The nation needs laws governing Guantanamo Bay, not just for the 14 new prisoners, but also for many others who have been there for years without due process, and who may have done no wrong.

Last month, for example, The Washington Post wrote about some of the first arrivals at Guantanamo Bay in 2002: six men, born in Algeria but living in Bosnia, accused of plotting to attack the United States Embassy in Sarajevo. Two years after their capture, Bosnian officials exonerated them. Last year, the Bosnian prime minister asked Washington to release them. But The Post said the administration has decided the men will never be returned to Bosnia, only to Algeria, and then only if they are confined or kept under close watch. Even the Algerian government won't go along with that.

Mr. Bush could have prevented this sort of miscarriage of justice if he had not insisted on creating his own system of military tribunals, which the Supreme Court ruled illegal. Even now, the legislation he is proposing to handle Guantanamo prisoners would undermine key principles of justice. It would permit the use of evidence obtained through coercion, along with hearsay evidence, and evidence that is kept secret from the accused. The military's top lawyers have all publicly opposed these provisions.

Mr. Bush also wants to rewrite American law to create a glaring exception to the Geneva Conventions, to give ex post facto approval to abusive interrogation methods, and to bar legal challenges to the new system.

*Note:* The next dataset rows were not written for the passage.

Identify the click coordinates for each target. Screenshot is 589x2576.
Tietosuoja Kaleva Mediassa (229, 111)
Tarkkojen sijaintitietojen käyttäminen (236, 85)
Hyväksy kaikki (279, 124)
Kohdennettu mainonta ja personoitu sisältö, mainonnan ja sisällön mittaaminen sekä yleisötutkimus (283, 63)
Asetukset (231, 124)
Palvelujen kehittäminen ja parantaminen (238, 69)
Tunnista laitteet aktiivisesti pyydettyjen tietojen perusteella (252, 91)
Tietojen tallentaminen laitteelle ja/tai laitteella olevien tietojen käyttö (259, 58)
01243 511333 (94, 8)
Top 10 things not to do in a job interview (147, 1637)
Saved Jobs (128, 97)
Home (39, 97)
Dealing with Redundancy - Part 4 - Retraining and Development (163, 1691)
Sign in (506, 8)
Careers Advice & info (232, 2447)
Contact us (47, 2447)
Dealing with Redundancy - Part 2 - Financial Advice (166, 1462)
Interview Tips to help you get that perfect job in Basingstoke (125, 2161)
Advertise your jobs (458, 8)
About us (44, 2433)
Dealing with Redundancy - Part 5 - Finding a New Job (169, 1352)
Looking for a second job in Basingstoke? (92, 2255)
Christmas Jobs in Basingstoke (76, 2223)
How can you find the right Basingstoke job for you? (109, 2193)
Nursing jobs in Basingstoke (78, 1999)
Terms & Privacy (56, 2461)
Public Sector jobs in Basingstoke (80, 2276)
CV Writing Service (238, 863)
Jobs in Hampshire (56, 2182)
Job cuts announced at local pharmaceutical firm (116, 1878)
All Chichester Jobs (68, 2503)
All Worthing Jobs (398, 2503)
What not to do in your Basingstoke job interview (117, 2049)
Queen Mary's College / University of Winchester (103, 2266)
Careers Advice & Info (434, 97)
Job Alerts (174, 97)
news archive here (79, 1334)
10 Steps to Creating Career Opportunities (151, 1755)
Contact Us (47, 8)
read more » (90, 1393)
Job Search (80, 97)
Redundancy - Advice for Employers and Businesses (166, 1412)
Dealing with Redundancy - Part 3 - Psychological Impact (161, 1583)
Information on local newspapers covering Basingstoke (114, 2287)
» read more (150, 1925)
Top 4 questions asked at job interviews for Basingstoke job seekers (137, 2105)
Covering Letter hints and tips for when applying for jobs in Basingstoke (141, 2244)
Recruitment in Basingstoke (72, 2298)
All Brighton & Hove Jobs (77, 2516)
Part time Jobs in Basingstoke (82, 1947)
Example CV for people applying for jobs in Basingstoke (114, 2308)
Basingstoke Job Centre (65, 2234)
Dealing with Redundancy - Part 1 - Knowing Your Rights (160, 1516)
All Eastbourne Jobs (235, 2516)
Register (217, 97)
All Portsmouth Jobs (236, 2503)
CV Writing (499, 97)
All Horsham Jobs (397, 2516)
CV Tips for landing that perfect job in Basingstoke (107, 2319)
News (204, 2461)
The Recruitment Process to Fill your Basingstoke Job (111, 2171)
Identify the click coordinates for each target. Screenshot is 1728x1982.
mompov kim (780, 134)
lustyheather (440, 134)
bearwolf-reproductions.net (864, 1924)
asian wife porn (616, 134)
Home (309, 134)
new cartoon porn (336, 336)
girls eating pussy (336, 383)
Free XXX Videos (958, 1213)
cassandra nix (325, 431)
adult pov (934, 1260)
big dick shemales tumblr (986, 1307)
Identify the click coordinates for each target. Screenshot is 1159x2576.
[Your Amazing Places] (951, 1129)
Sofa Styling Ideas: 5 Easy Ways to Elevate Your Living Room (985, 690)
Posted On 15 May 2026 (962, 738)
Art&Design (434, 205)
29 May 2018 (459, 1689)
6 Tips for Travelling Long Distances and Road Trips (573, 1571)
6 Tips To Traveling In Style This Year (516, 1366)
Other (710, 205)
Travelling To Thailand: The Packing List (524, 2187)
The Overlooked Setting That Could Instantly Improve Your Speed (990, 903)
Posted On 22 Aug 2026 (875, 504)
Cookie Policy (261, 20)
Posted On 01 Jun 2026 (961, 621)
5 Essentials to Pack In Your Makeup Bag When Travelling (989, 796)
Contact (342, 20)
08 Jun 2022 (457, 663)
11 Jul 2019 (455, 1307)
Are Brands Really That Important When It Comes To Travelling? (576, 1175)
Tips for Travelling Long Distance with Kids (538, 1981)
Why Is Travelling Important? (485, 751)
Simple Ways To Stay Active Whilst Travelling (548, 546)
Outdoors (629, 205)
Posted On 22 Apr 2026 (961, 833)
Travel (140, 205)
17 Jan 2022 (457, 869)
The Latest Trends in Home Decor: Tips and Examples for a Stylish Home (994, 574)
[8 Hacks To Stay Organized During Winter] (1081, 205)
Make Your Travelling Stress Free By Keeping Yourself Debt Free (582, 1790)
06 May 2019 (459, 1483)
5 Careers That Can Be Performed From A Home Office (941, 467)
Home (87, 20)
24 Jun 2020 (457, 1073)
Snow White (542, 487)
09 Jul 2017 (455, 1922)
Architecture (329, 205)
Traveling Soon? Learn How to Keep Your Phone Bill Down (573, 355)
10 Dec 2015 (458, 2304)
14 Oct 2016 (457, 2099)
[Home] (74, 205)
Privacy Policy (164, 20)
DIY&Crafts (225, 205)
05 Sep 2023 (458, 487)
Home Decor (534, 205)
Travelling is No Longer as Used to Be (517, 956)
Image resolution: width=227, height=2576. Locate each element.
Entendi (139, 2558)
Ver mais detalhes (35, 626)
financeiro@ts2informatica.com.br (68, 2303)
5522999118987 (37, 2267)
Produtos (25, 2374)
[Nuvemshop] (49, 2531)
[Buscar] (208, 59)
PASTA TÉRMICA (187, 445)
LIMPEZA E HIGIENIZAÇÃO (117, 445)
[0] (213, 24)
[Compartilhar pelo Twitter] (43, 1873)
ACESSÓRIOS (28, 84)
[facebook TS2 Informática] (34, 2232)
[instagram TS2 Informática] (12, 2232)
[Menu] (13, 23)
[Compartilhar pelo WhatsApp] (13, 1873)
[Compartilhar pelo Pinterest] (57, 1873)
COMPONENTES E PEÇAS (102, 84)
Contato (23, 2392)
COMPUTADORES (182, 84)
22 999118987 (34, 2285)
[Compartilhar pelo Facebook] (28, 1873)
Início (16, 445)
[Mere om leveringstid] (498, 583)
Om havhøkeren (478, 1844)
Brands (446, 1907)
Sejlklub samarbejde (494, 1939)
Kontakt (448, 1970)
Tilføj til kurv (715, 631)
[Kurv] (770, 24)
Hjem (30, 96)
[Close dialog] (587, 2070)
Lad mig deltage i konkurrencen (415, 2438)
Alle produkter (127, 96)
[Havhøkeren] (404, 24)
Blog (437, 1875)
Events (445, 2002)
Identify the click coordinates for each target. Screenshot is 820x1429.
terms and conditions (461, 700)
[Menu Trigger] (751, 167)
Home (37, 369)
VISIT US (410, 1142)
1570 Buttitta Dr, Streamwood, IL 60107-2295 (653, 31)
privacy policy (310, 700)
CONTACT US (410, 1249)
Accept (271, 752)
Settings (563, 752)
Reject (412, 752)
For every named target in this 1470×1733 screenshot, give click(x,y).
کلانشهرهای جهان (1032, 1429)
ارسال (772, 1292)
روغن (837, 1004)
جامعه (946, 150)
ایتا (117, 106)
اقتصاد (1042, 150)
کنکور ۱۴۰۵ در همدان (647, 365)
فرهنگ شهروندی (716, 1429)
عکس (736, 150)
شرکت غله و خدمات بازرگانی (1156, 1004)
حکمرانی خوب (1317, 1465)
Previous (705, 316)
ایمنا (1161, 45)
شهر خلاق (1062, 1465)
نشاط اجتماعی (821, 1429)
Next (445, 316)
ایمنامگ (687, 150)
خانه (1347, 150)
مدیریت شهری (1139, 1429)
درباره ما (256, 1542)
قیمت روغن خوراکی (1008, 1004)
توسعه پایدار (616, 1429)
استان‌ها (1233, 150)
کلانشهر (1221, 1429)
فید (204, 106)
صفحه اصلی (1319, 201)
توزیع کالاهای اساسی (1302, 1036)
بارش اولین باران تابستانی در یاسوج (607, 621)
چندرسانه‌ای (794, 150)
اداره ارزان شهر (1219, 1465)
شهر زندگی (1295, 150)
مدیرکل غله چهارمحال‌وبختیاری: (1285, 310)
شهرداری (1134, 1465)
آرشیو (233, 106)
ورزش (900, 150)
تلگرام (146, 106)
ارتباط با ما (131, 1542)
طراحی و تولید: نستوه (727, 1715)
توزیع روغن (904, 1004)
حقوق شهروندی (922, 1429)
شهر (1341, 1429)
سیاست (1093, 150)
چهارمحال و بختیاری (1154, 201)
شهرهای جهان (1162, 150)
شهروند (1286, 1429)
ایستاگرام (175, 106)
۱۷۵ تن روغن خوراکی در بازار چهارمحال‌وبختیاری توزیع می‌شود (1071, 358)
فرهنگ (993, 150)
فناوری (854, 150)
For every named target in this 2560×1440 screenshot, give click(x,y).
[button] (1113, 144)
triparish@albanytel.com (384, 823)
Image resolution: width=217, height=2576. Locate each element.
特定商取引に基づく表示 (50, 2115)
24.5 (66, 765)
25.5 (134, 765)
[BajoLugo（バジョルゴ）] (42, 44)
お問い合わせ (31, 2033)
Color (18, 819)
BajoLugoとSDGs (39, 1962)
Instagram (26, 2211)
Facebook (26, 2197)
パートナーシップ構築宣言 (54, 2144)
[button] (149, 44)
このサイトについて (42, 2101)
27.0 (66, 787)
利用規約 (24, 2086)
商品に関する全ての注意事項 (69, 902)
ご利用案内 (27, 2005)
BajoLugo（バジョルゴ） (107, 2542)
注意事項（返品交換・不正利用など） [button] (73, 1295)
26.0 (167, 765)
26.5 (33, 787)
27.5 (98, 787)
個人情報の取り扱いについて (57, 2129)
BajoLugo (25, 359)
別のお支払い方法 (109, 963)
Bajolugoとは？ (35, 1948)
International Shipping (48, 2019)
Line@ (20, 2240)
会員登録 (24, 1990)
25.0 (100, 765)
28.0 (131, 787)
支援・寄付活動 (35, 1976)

Some of the most influential Republican voices on military affairs, Senators John Warner, John McCain and Lindsey Graham, are sponsoring a more sensible bill that would bar the use of coerced testimony and secret evidence. Members of this Congress have a nasty habit of caving in to the White House on national security, and there's a looming election, but it is vital that they stick to their principles this time.